Asset Generation and Management
The AGM operating segment reported net interest income of
$70.7 million during the second
quarter of 2022, compared with $81.3
million for the same period a year ago. The company
maintains an overall risk management strategy that incorporates the
use of derivative instruments to reduce the economic effect of
interest rate volatility. The company recognized income from
derivative settlements of $4.6
million during the second quarter of 2022, compared with an
expense of $5.4 million for the same
period in 2021. Derivative settlements for each applicable period
should be evaluated with the company's net interest income. Net
interest income and derivative settlements decreased to
$75.3 million in the second quarter
of 2022, compared with $75.9 million
for the same period in 2021, due to the expected decrease in the
average balance of loans outstanding from $19.0 billion to $16.4 billion, respectively. This decrease was
partially offset by an increase in core loan spread.

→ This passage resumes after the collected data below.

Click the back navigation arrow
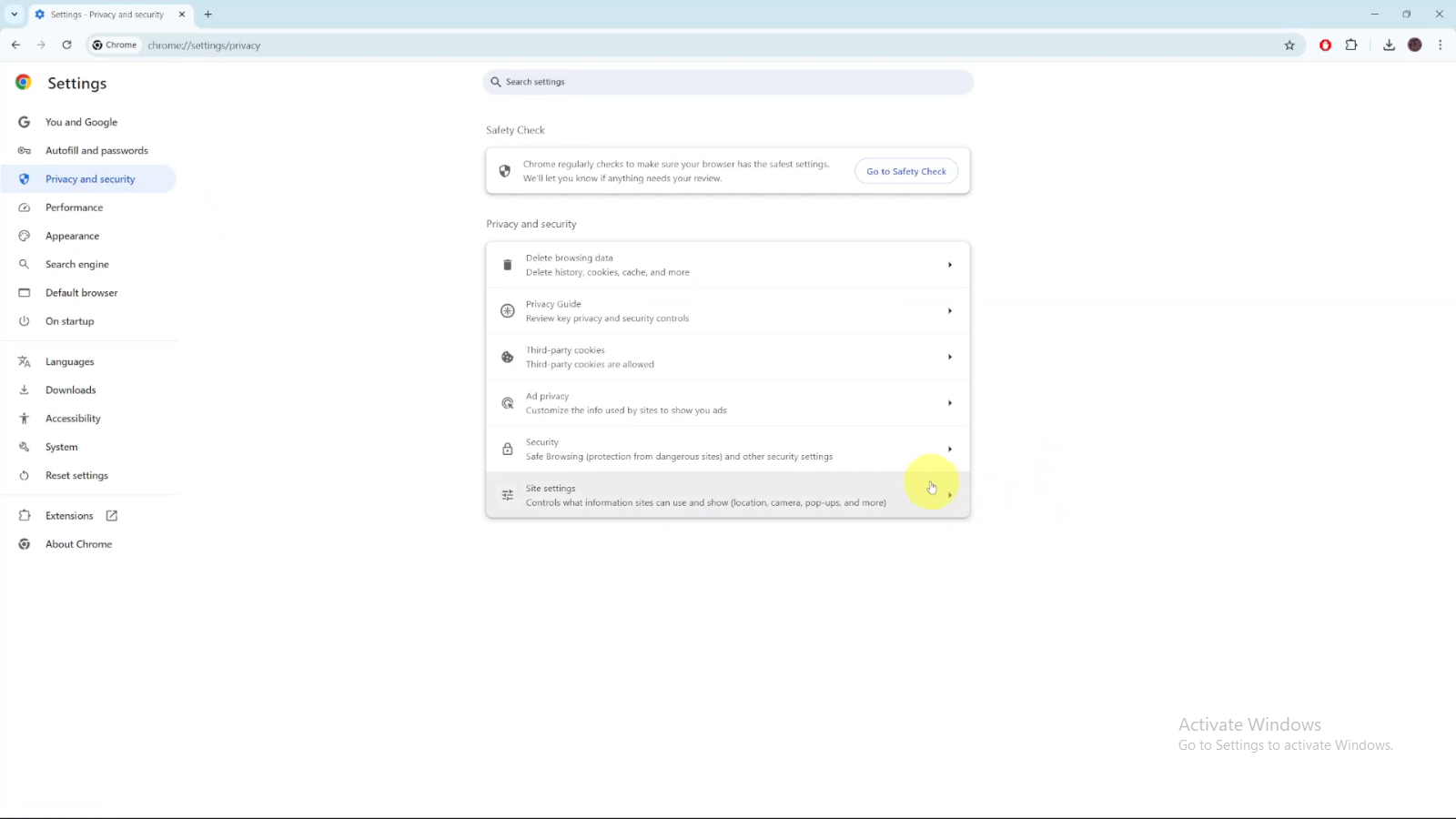The height and width of the screenshot is (819, 1456). (16, 45)
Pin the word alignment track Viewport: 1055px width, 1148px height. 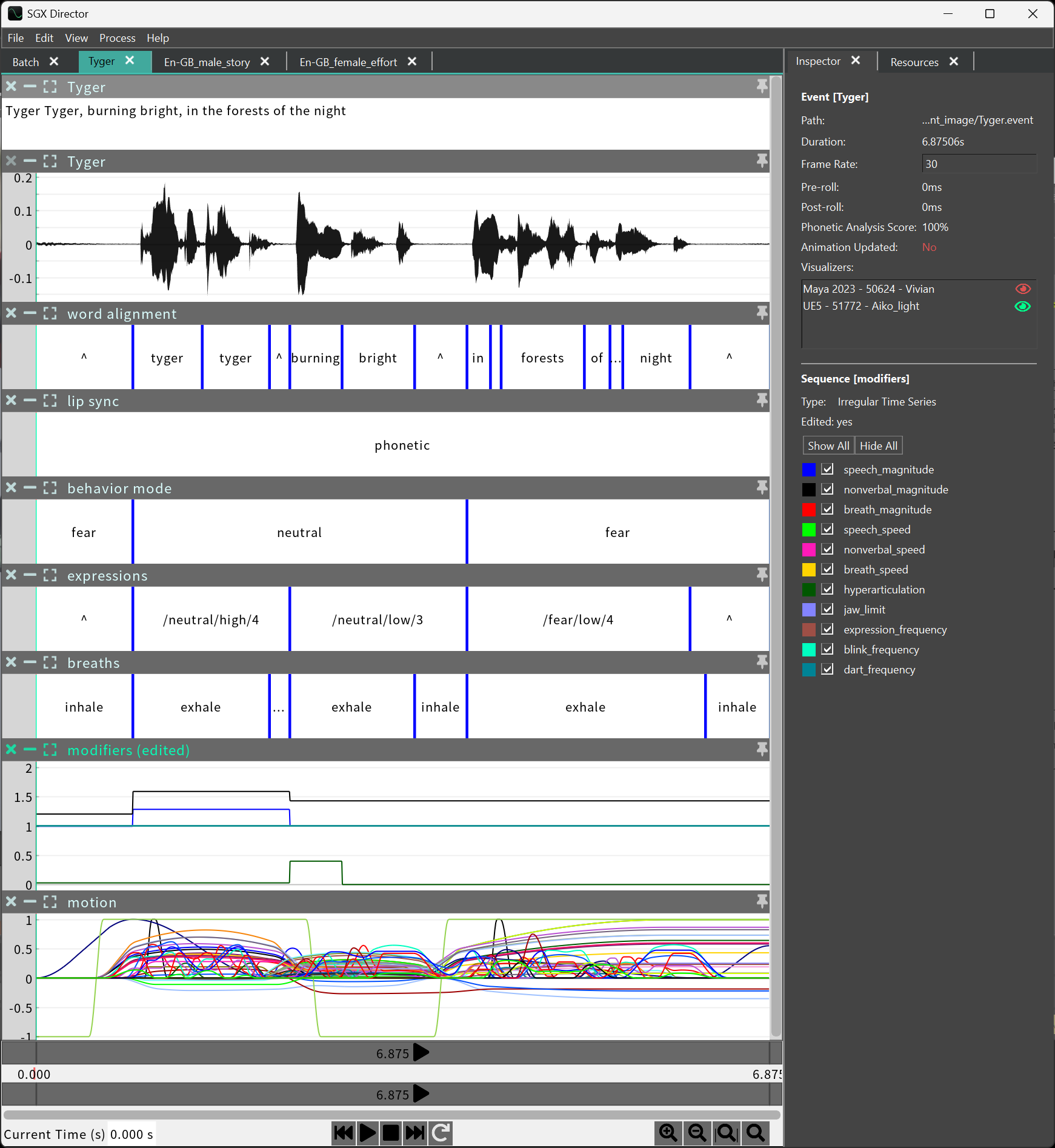pos(762,313)
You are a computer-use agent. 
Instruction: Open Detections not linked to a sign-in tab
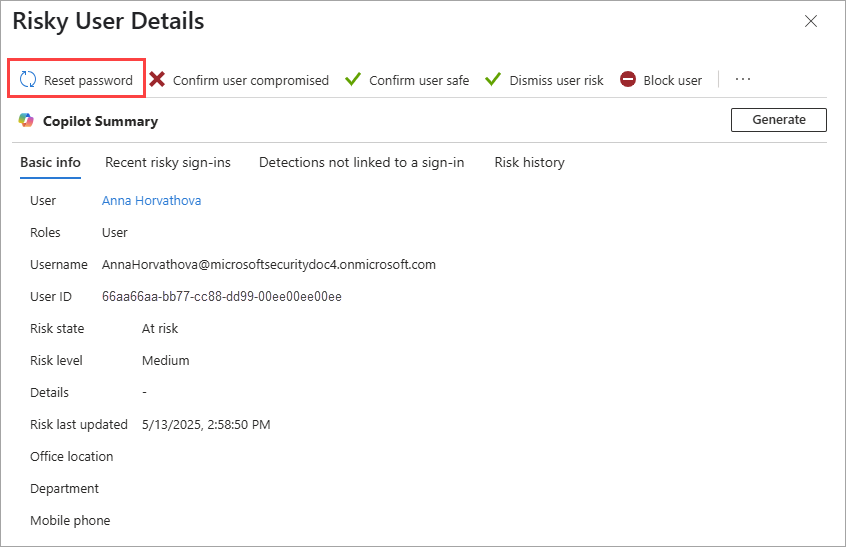pyautogui.click(x=361, y=163)
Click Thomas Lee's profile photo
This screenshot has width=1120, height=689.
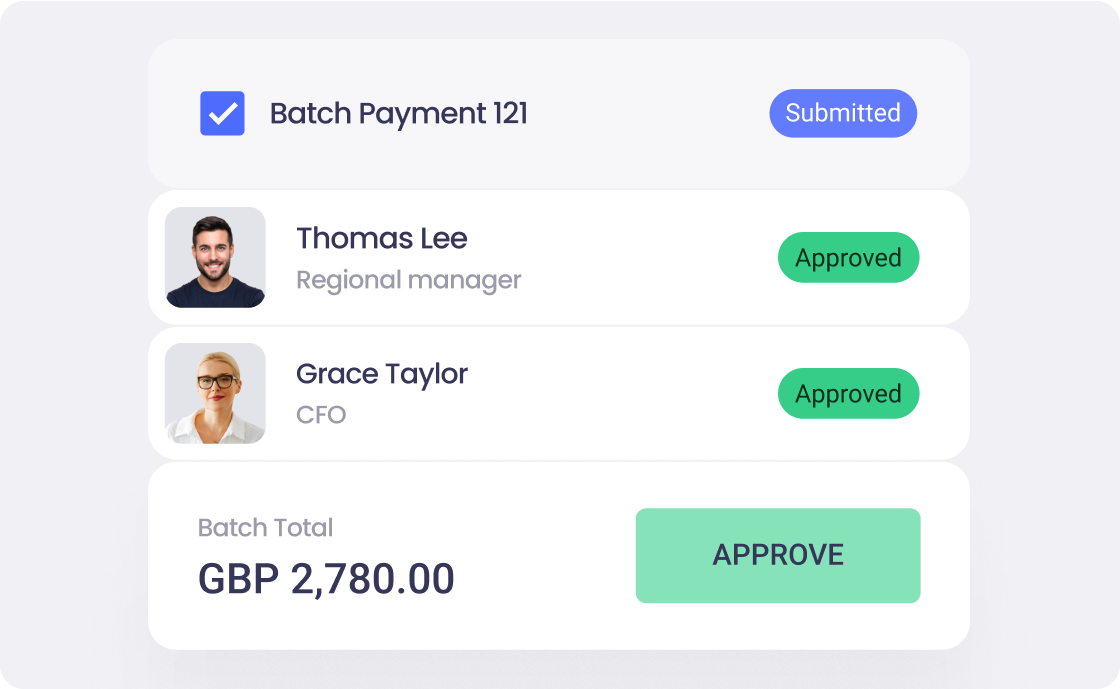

Core loan spread2, which includes the impact of
derivative settlements, increased to 1.61 percent for the quarter
ended June 30, 2022, compared with
1.41 percent for the same period in 2021. Core loan spread was
positively impacted for the three months ended June 30, 2022 by an increase in interest rates
during the quarter. In an increasing interest rate environment,
student loan spread increases in the short term because of the
timing of interest rate resets on the company's assets occurring
daily in contrast to the timing of the interest rate resets on the
company's debt that occurs either monthly or quarterly.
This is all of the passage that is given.